#### Entries for pointing to words and elements:
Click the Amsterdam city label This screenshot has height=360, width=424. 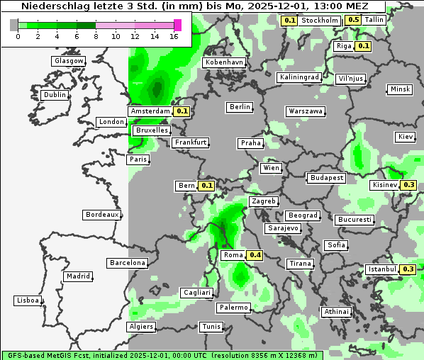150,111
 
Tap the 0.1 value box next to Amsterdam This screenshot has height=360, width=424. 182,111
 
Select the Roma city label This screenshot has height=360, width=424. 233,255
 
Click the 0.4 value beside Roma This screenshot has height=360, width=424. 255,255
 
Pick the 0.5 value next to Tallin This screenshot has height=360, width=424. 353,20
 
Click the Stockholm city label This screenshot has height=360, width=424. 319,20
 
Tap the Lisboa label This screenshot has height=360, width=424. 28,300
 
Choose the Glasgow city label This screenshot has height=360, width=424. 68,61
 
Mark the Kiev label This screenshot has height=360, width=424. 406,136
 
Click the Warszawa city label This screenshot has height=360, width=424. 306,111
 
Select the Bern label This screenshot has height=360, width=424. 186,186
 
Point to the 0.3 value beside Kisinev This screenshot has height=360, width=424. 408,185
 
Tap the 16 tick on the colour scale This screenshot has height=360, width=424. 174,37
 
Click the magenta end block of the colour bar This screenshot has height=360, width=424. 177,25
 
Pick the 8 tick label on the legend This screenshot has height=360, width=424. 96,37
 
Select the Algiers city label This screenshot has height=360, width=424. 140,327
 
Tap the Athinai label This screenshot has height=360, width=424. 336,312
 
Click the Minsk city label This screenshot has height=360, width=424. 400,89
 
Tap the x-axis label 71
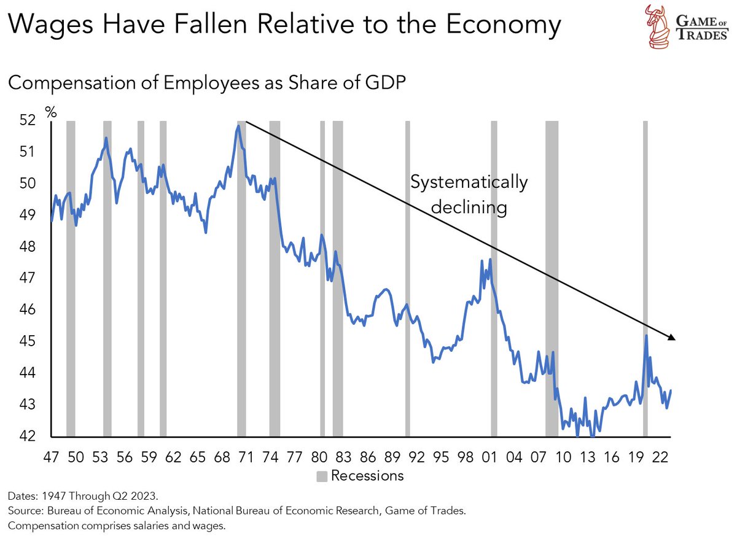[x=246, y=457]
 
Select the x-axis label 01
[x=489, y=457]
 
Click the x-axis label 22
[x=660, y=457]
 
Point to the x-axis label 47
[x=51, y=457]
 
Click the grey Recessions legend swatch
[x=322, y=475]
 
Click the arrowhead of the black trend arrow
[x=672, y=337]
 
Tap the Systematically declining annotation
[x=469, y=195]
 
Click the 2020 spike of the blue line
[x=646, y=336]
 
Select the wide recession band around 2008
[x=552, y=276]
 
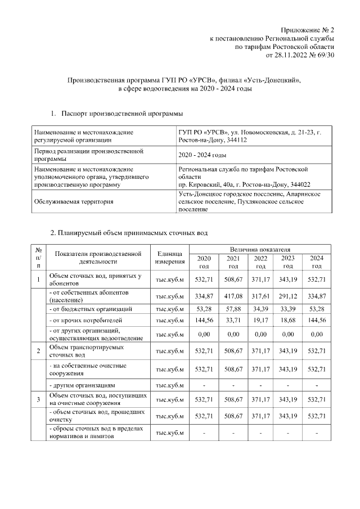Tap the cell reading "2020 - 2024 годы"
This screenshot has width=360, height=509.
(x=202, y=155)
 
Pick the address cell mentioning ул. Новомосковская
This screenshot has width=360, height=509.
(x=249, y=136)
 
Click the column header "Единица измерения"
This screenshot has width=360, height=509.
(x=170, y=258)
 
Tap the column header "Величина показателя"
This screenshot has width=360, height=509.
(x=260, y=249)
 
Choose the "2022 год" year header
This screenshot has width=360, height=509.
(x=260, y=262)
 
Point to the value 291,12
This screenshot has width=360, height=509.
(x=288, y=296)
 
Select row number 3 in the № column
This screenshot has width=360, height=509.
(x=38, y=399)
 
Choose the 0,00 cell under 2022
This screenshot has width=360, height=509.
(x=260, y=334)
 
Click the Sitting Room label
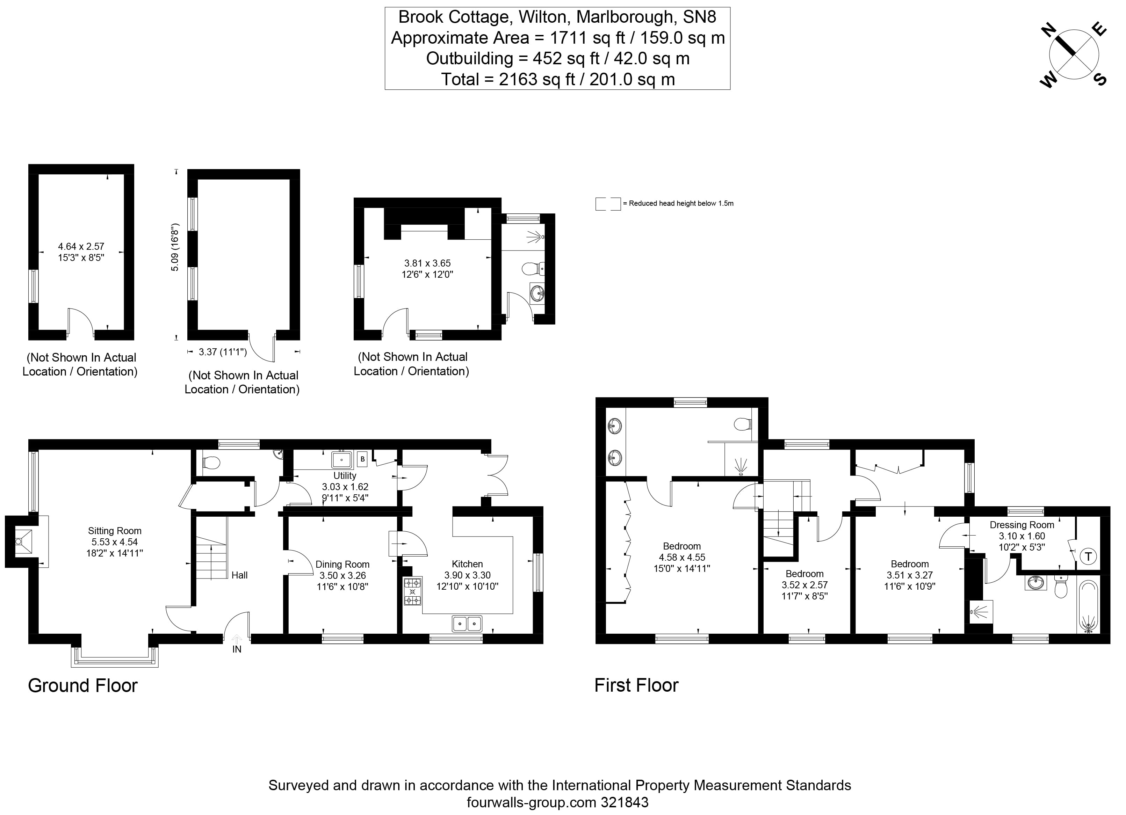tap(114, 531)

#### Do this:
Pick out every line of the entries above that contains the word "value", and copy each one. Case counts when matching.

#### Answer to the exercise:
Tap the 0.1 value box next to Amsterdam This screenshot has height=360, width=424. 182,111
Click the 0.4 value beside Roma This screenshot has height=360, width=424. 255,255
Pick the 0.5 value next to Tallin This screenshot has height=360, width=424. 353,20
Point to the 0.3 value beside Kisinev This screenshot has height=360, width=424. 408,185
Point to the value 291,12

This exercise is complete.